Weil Bilder von Männlichkeit und Weiblichkeit noch immer an bestimmte Rollenzuschreibungen von Opfer oder Täter geknüpft werden und es deshalb schwerer fällt, Frauen als Terroristinnen wahrzunehmen.
Ja. Gewiss koppeln sich an Bilder von Frauen oder auch Kindern Vorstellungen von Unschuld, Gewaltlosigkeit. Das ist sicherlich auch der Grund, warum Extremisten oftmals Frauen oder Kinder zu Selbstmordattentaten drängen oder zwingen – weil sie für die Gegner traditionell nicht so leicht als Gefahr auszumachen sind. Es entspricht ja zunächst einmal auch der Sozialisation und der Erfahrung, dass Frauen und Kinder eher schutzbedürftig und verletzbar sind.

Hier treffen weibliche Realität und traditionelles Rollenmuster in einer Form aufeinander, die der Wahrnehmung der komplexen männlich-weiblichen Wechselbeziehungen nicht unbedingt zugute kommt.
Das führt auch dazu, dass Männer als Opfer von Gewalt tabuisiert sind. Ich bin in Kenia gewesen, um über Kinderrechte zu schreiben. Dort gibt es Betreuungsheime für Mädchen, die misshandelt und missbraucht wurden – häufig von den eigenen Familienangehörigen. Für die kleinen Jungen, denen dasselbe widerfahren ist, gab es dagegen keine Unterkunft. Sexuelle Gewalt gegen Jungen oder Männer liegt oft im toten Winkel der Öffentlichkeit.

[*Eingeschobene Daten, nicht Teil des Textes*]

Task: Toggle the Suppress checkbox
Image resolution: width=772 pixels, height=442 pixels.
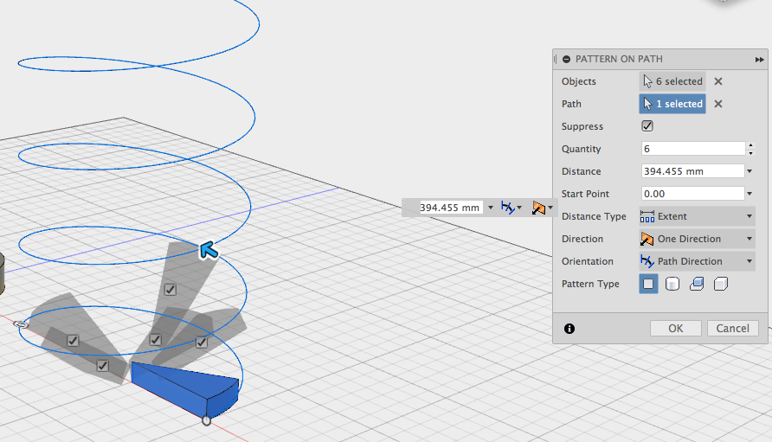Action: (647, 126)
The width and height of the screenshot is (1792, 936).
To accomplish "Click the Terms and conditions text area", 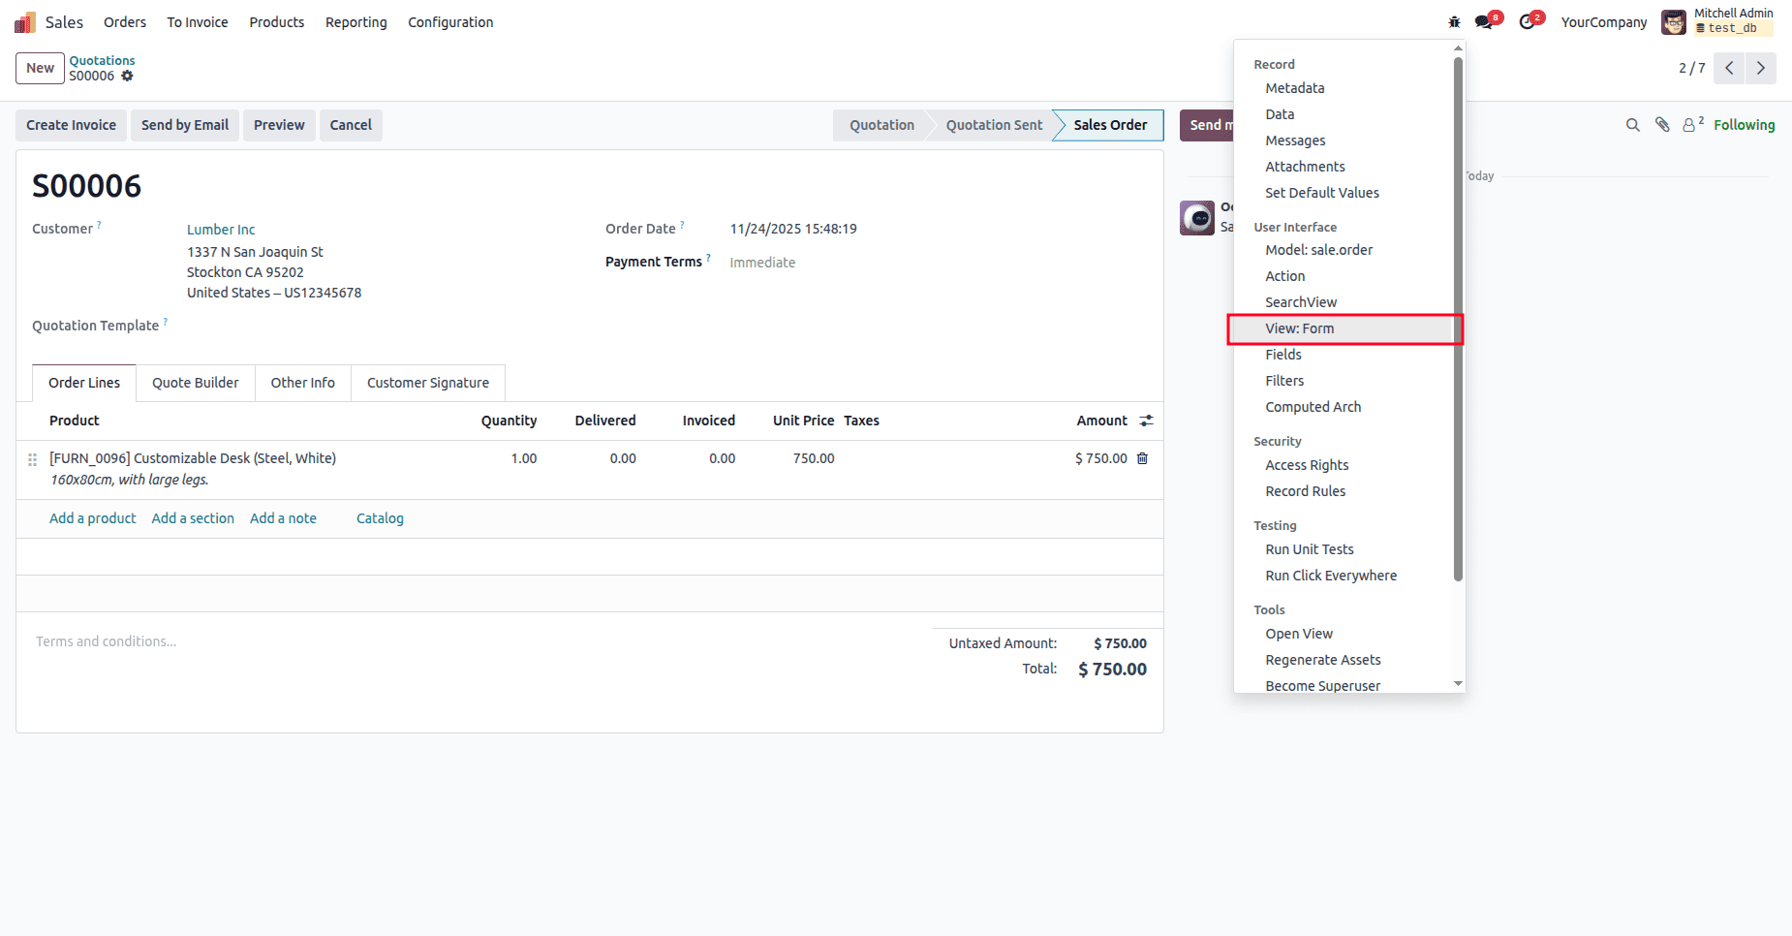I will [107, 640].
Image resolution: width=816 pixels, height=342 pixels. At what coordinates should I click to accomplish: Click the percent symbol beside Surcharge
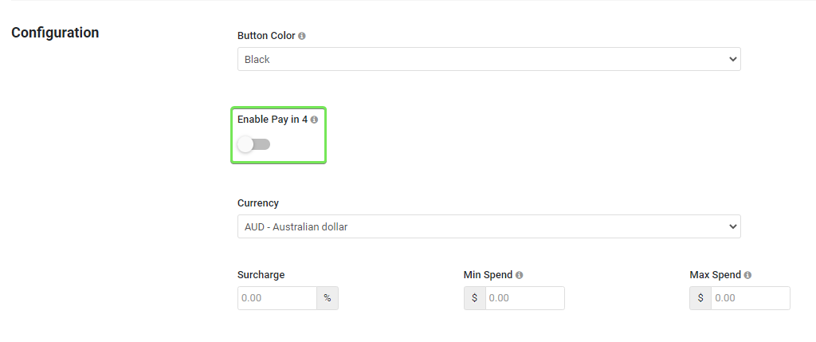328,298
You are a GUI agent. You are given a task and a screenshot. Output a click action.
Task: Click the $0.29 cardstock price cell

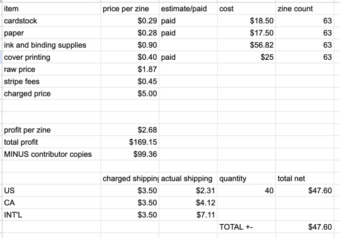tap(130, 21)
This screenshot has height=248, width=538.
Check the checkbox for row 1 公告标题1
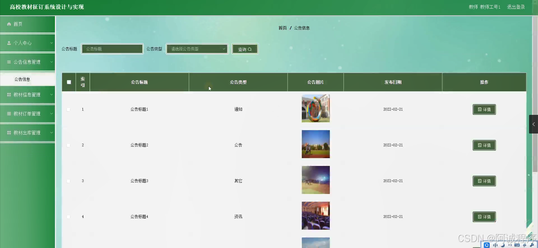point(68,109)
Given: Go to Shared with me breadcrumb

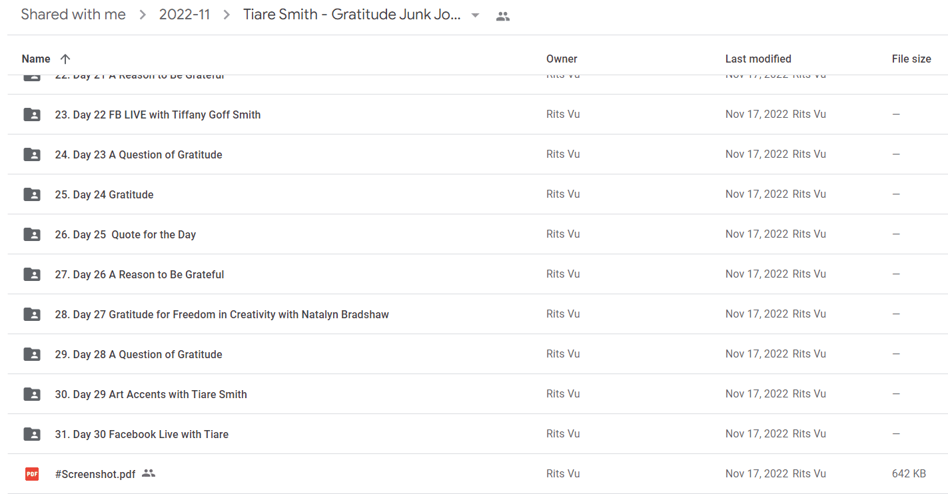Looking at the screenshot, I should pos(73,15).
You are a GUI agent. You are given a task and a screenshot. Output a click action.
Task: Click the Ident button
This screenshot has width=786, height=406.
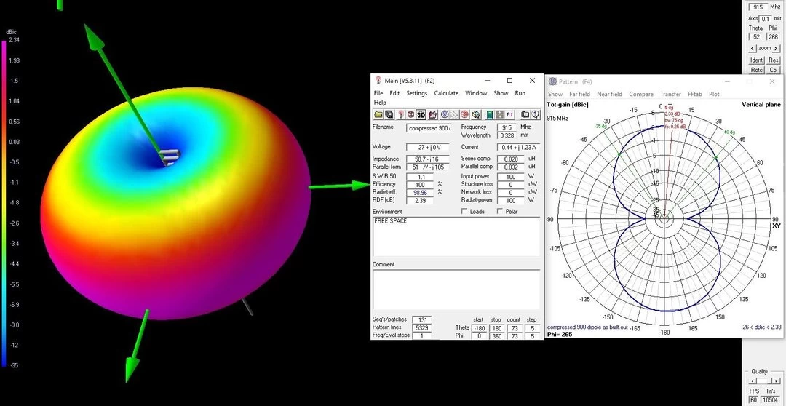click(756, 60)
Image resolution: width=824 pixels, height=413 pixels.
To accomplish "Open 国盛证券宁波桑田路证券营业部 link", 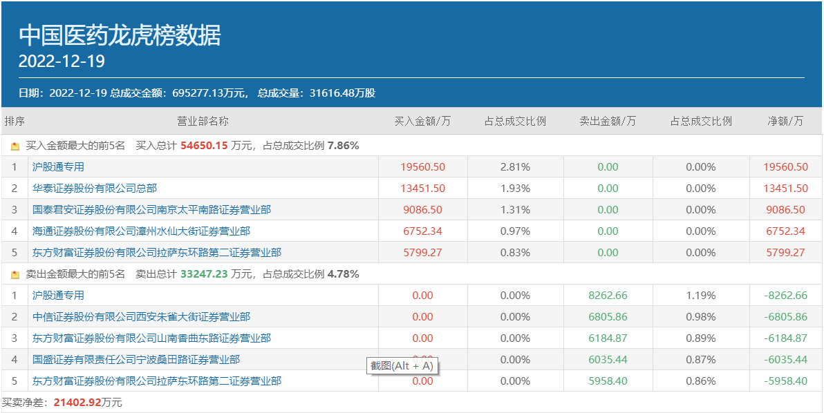I will click(x=136, y=360).
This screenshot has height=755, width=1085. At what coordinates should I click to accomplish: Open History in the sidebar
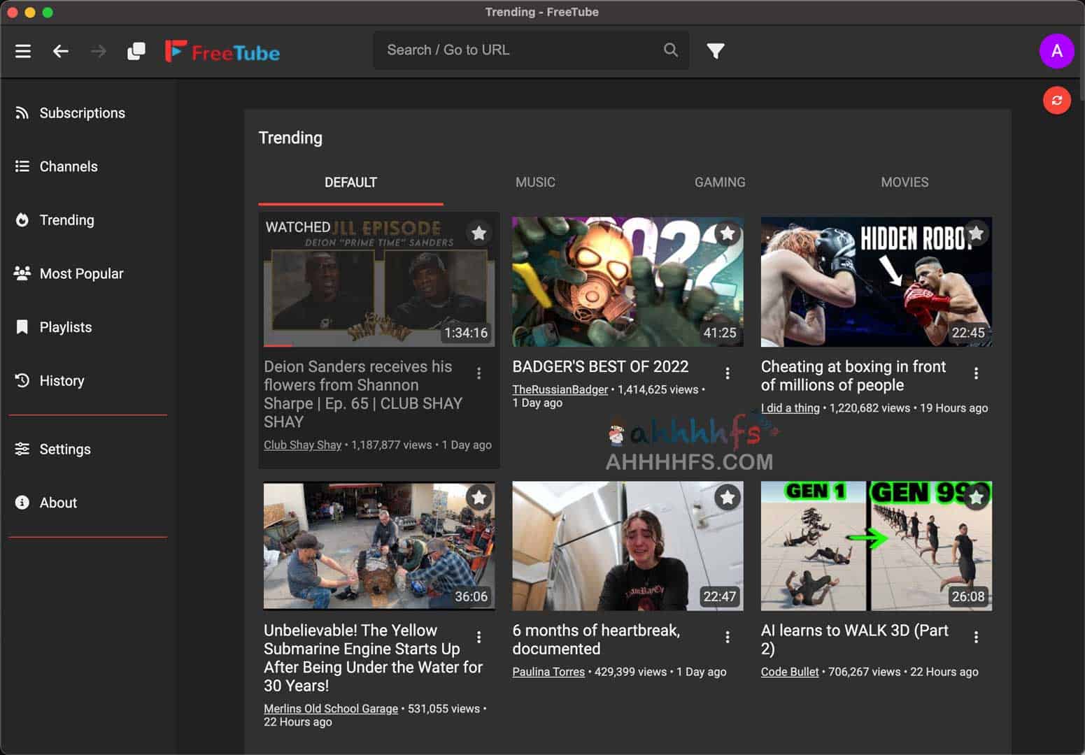point(62,381)
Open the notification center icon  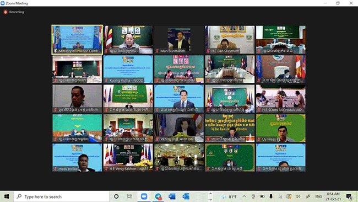pos(349,196)
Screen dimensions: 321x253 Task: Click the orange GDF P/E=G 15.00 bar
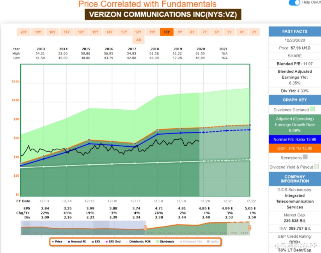[x=294, y=148]
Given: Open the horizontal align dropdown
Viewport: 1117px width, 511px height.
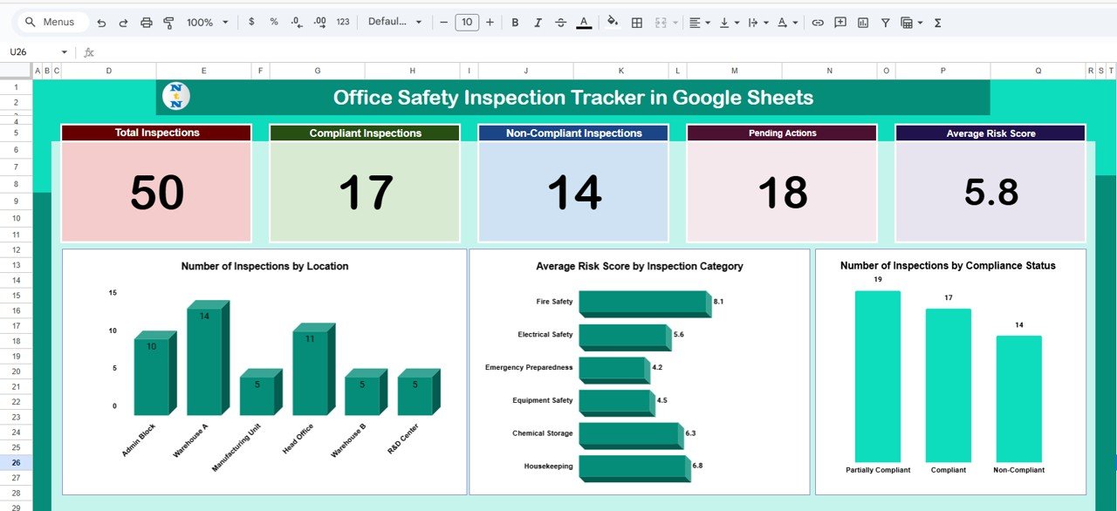Looking at the screenshot, I should click(696, 22).
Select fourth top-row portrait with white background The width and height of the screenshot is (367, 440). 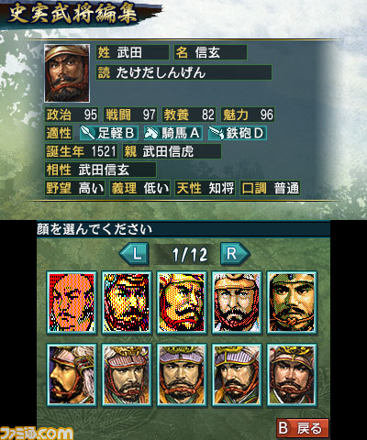click(237, 303)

Das spiegelbildliche Verhältnis: So schwer es oft fällt, Frauen als Täterinnen zu denken, so schwer scheint es auch, Jungs oder Männer als Opfer von sexueller Gewalt zu sehen.
Ich glaube, es wäre gut, über eine Vielfalt von Verwundbarkeiten zu sprechen. Verletzlich ist, wer keine Macht hat, sich zu wehren. In dieser Lage sind manchmal Männer und sehr oft Frauen, Homosexuelle, Transgender. Es ist sinnvoller, über Macht auf der einen und Schutzlosigkeit und Verletzbarkeit auf der anderen Seite nachzudenken, denn dann bekommen wir auch all die in den Blick, die jeden Tag irgendwo auf der Welt angespuckt, gedemütigt, sexuell belästigt, gelyncht oder getötet werden, weil sie angeblich nicht der Norm entsprechen oder weil es die Machtverhältnisse eben erlauben.